### WRITTEN PROBLEM
Starting at the line containing "Click the #fff color swatch" and ending at the line containing "click(881, 224)", write out the entries below as a numbered list, leaving out blank lines and pictures.
◇ ◇ ◇ ◇
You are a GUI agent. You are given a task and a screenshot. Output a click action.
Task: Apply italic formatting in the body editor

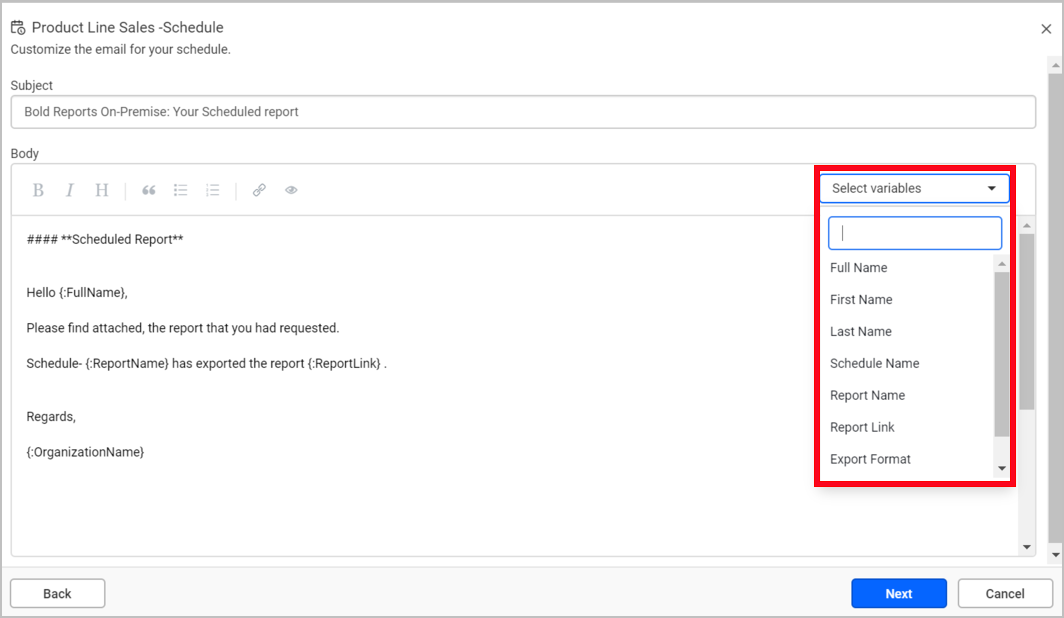pyautogui.click(x=69, y=190)
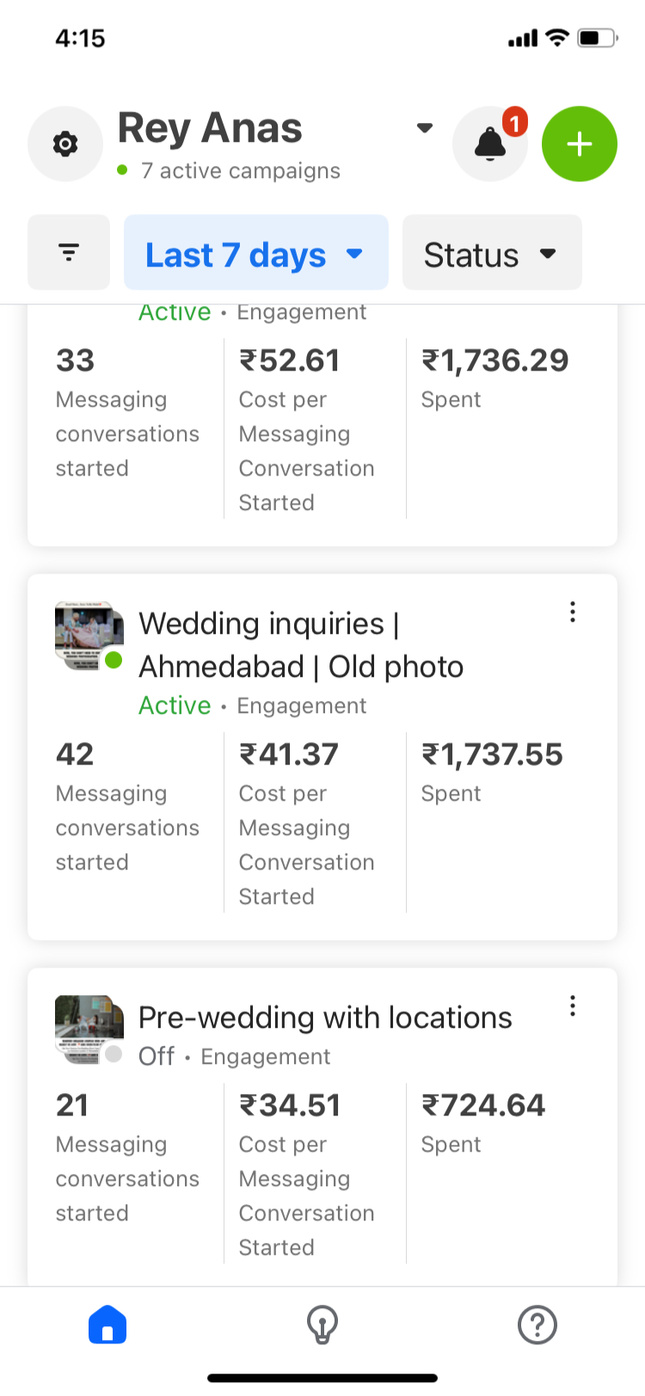Open more options for Pre-wedding with locations

(572, 1006)
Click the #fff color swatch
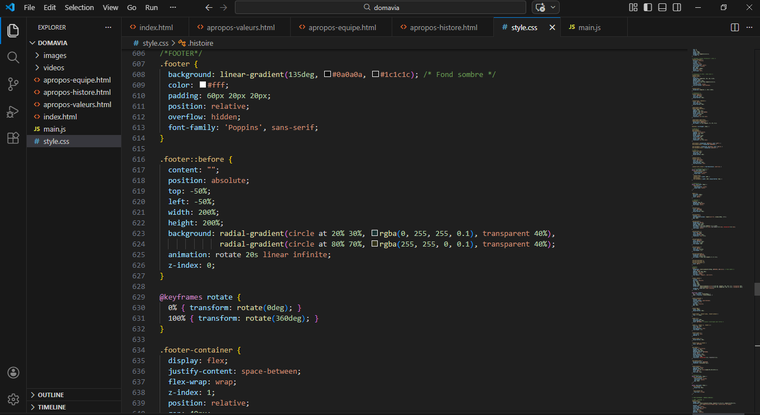Viewport: 760px width, 415px height. pyautogui.click(x=204, y=85)
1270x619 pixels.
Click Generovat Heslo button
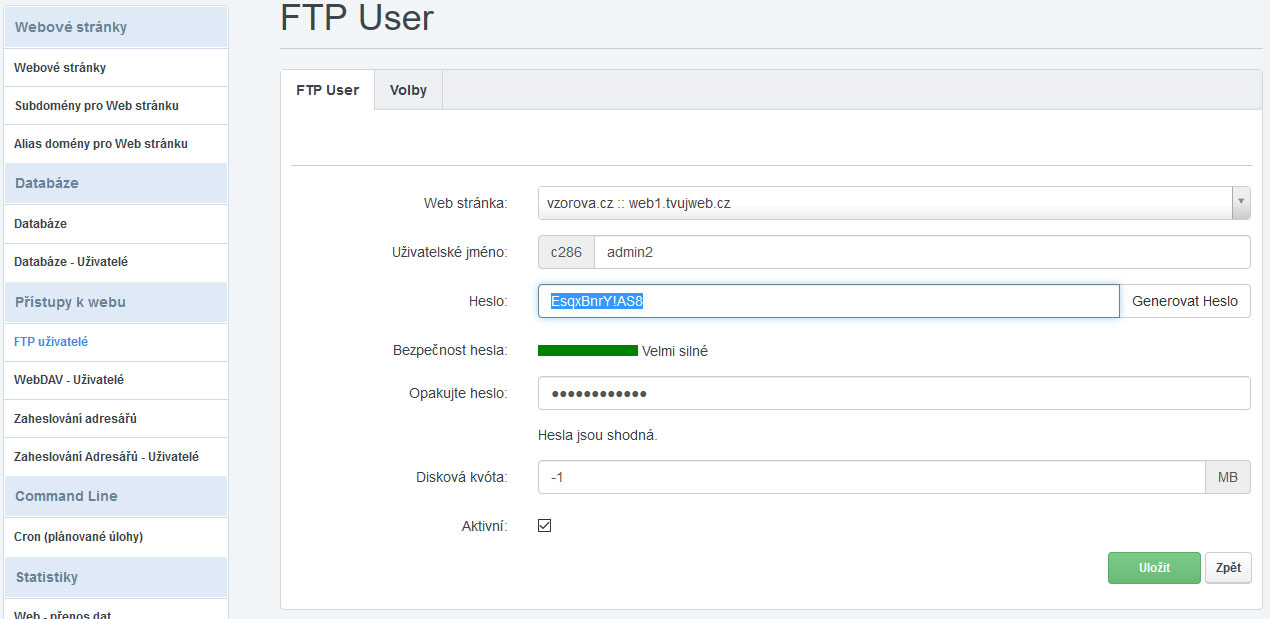pos(1184,301)
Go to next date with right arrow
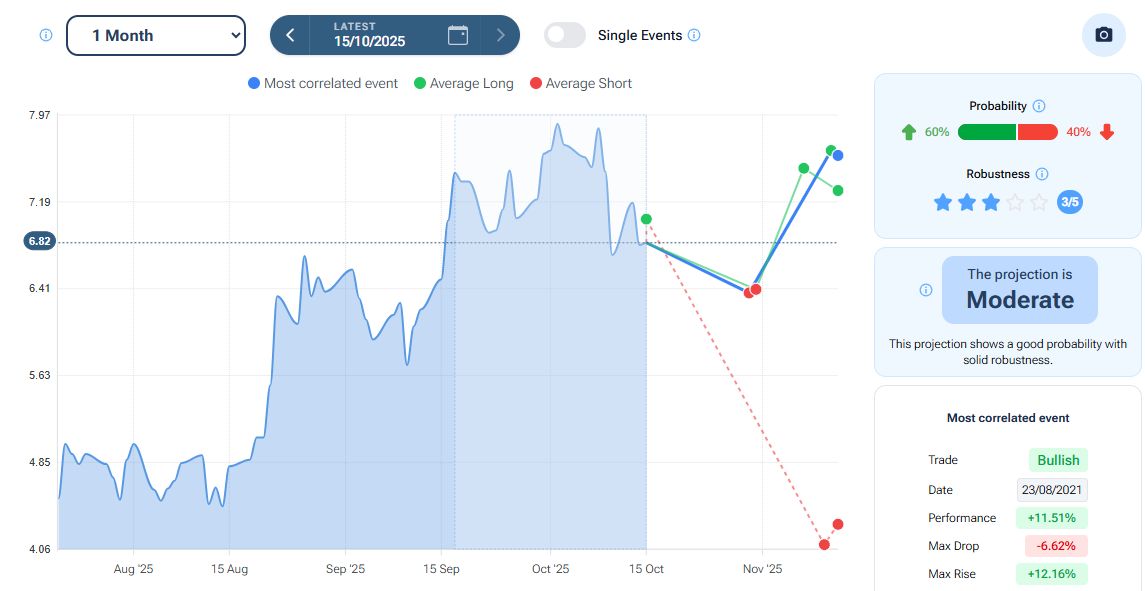Image resolution: width=1145 pixels, height=591 pixels. pos(501,35)
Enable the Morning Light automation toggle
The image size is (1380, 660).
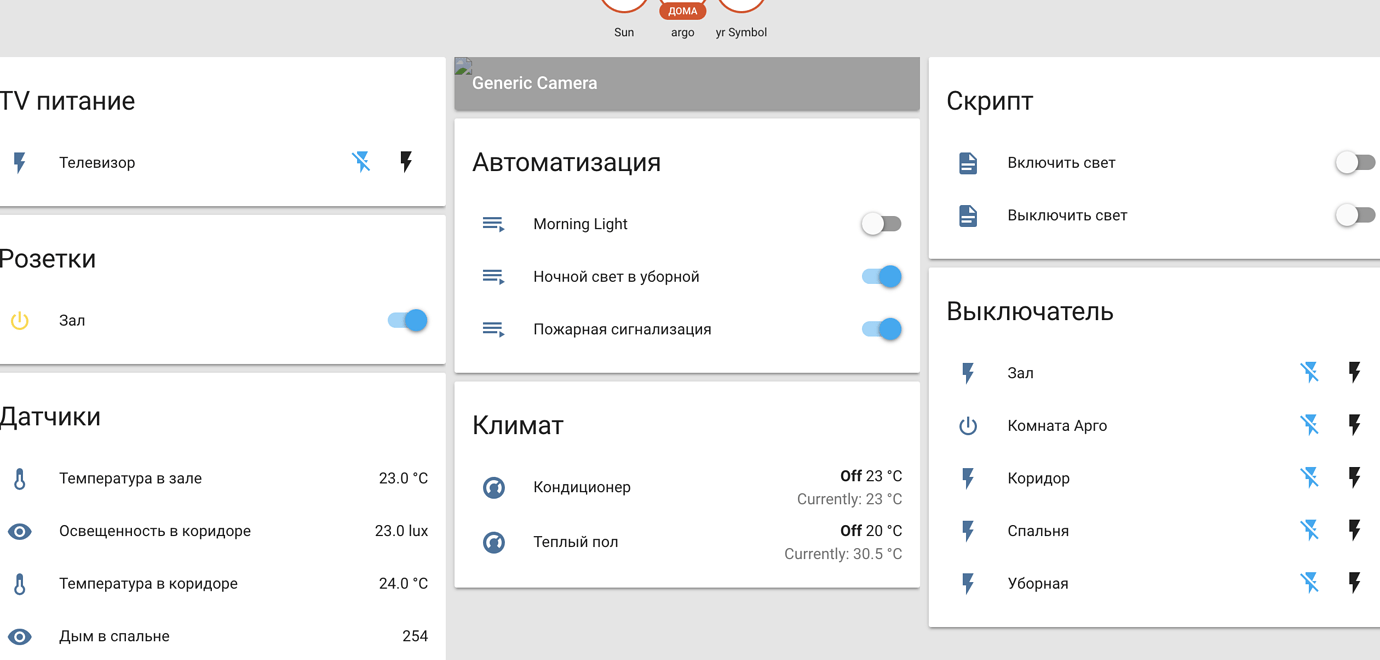click(881, 224)
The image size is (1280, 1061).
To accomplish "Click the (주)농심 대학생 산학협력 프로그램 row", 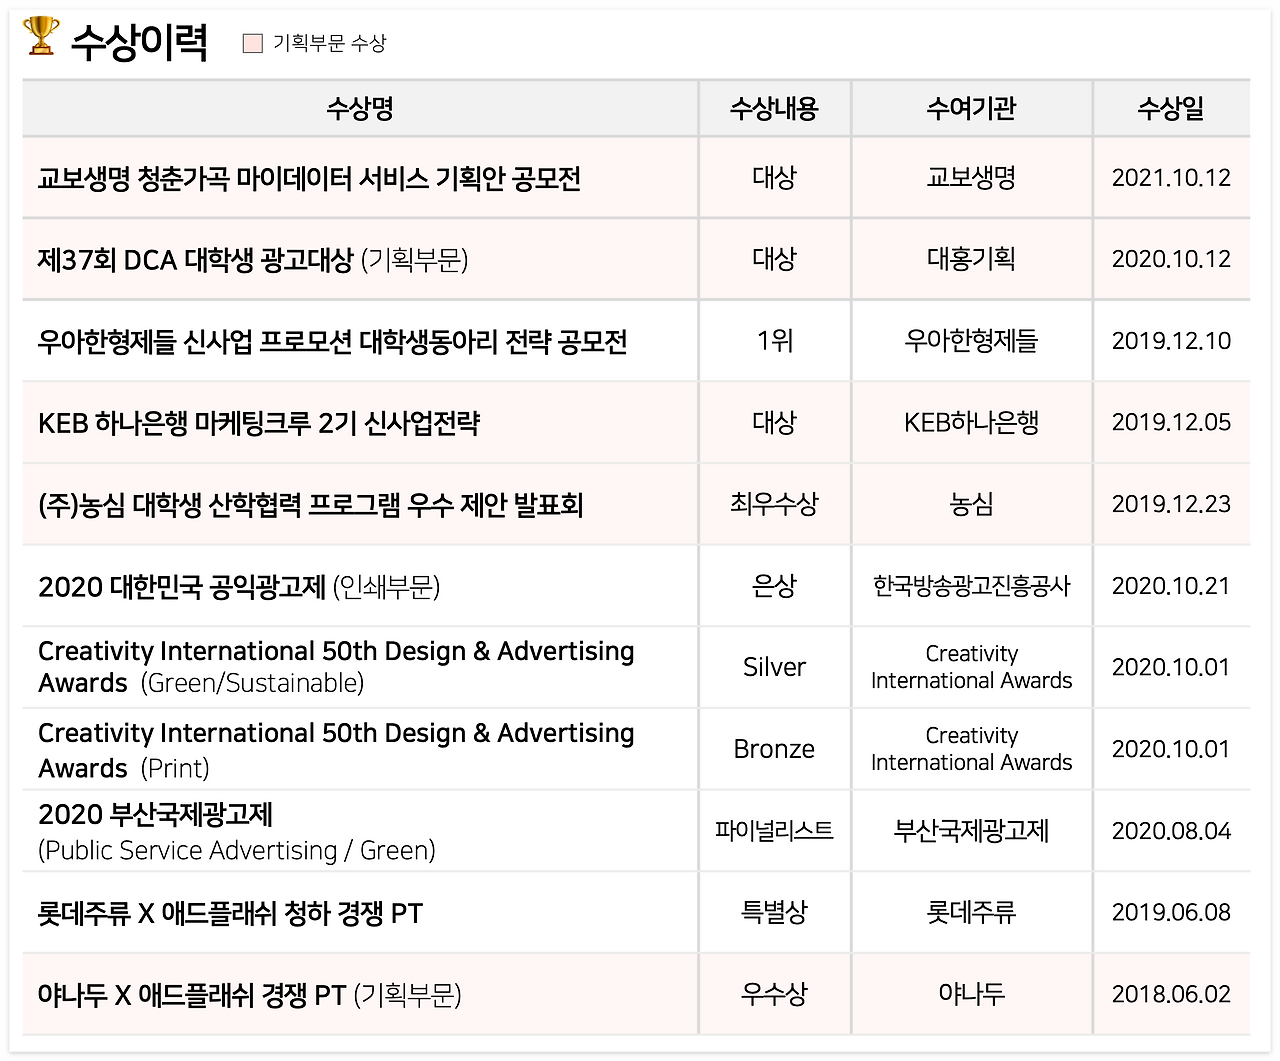I will pos(636,504).
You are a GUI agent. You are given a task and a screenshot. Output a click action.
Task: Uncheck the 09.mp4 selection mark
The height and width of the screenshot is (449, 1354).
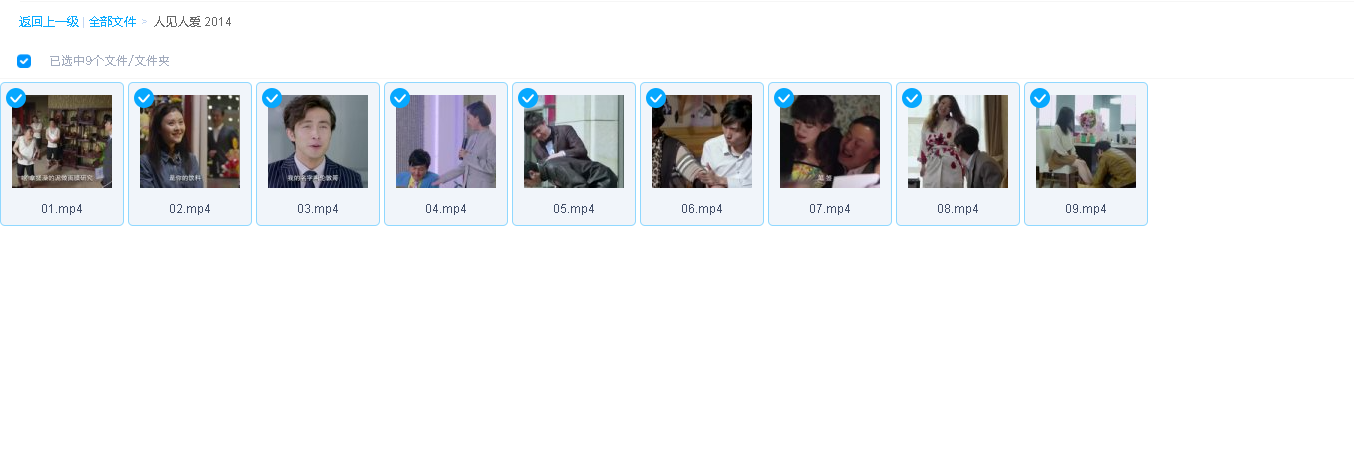click(x=1040, y=98)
◇ ◇ ◇ ◇
### ANSWER BELOW
1. Click the #fff color swatch
2. Viewport: 760px width, 415px height. pyautogui.click(x=204, y=85)
3. 1270x619 pixels.
4. Click Generovat Heslo button
5. pos(1184,301)
6. Go to next date with right arrow
7. Image resolution: width=1145 pixels, height=591 pixels. pos(501,35)
8. Enable the Morning Light automation toggle
9. The image size is (1380, 660).
10. click(881, 224)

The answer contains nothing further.